Country Manager of ExxonMobil, Rod Henson on Monday said if the United States (US)-headquartered Nalco Champion (Guyana) Inc. had decided to sign on to an interim 12-month permit to establish a chemical warehouse in Georgetown, that would have been risky for the projected start of commercial oil production early next year.

“There were some conditions in which we could be shut down and with the importance of first oil, we really couldn’t take that lack of certainty in the short term so we’re going to start operations outside of Guyana,” Henson told reporters. He confirmed that Nalco would be shifting its Guyana operations to neighbouring Trinidad from where it would serve ExxonMobil’s operations offshore Guyana.

The ExxonMobil official said Nalco was not giving up on establishing its warehouse in Guyana. “Meanwhile, Nalco is working in parallel to bring those operations into Guyana as quickly as possible,” he said.

Earlier this year, the Central Housing and Planning Authority (CHPA), the Environmental Protection Agency (EPA) and the Georgetown City Council issued orders to cease the construction of the chemical warehouse at John Fernandes Limited’s storage yard at Houston Gardens, East Bank Demerara after outcry from nearby residents.

EPA Executive Director, Dr. Vincent Adams said his agency later granted an interim permit for Nalco to commence operations at John Fernandes Limited’s Water Street operations on conditions – the Guyana Fire Service can respond to chemical incidents, Nalco puts its chemical tanks on impermeable concrete slabs and establishes a containment area.

Henson said Nalco and ExxonMobil did not find the conditions burdensome but he reiterated the uncertainty in the entire arrangement. “The conditions that were put in place are reasonable. We have no issue with them, but in order for our operational certainty, we would rather complete all that operation before we start,” he said.

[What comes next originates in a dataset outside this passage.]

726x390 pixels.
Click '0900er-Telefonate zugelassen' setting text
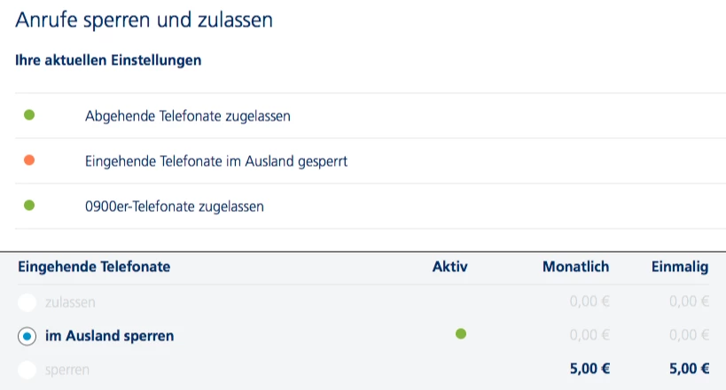coord(175,207)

Stressing that the arrangement that had been put in place was aimed at ensuring that the business stayed in Guyana, the EPA Director said Guyanese authorities needed to find the right balance between business interests and environmental protection. “It is my desire and the agency’s desire and everybody’s desire to have those business operating out of Guyana but there is a limit to that. You cannot compromise on the health safety and environment and let economics of it take over your decision-making process,” Adams told reporters.

The EPA Executive Director confirmed that Nalco has suspended its operations in Guyana and would later apply for a yet unknown site for a permanent location. Adams said that company was aware of the international criteria and standards that are required for choosing a site for a chemical storage facility. “They have the experts, they have the experience in operating in other countries and the one standard that I have implored upon them all is that it would not be anything less stringent than what’s expected internationally and what they have been practicing internationally,” he said.

Nalco has said it was not manufacturing any of the chemicals—methanol, xylene, asphaltene inhibitor and emulsion breaker—manufactured in Guyana but that they would be transported from Texas to Guyana where they would be filtered before taken offshore to the ships.

The company has said the warehouse would be used “strictly” as a warehouse and container transfer facility for storing products and equipment, repackaging chemicals into tanks, filtering chemicals as they are repackaged and transported to the supply vessels. The warehouse, according to Nalco, is not a manufacturing facility and there would be no massive storage tanks, buried chemical tanks, chemical reactions, vapour clouds or steam, flaring or flames, stack or vent fumes.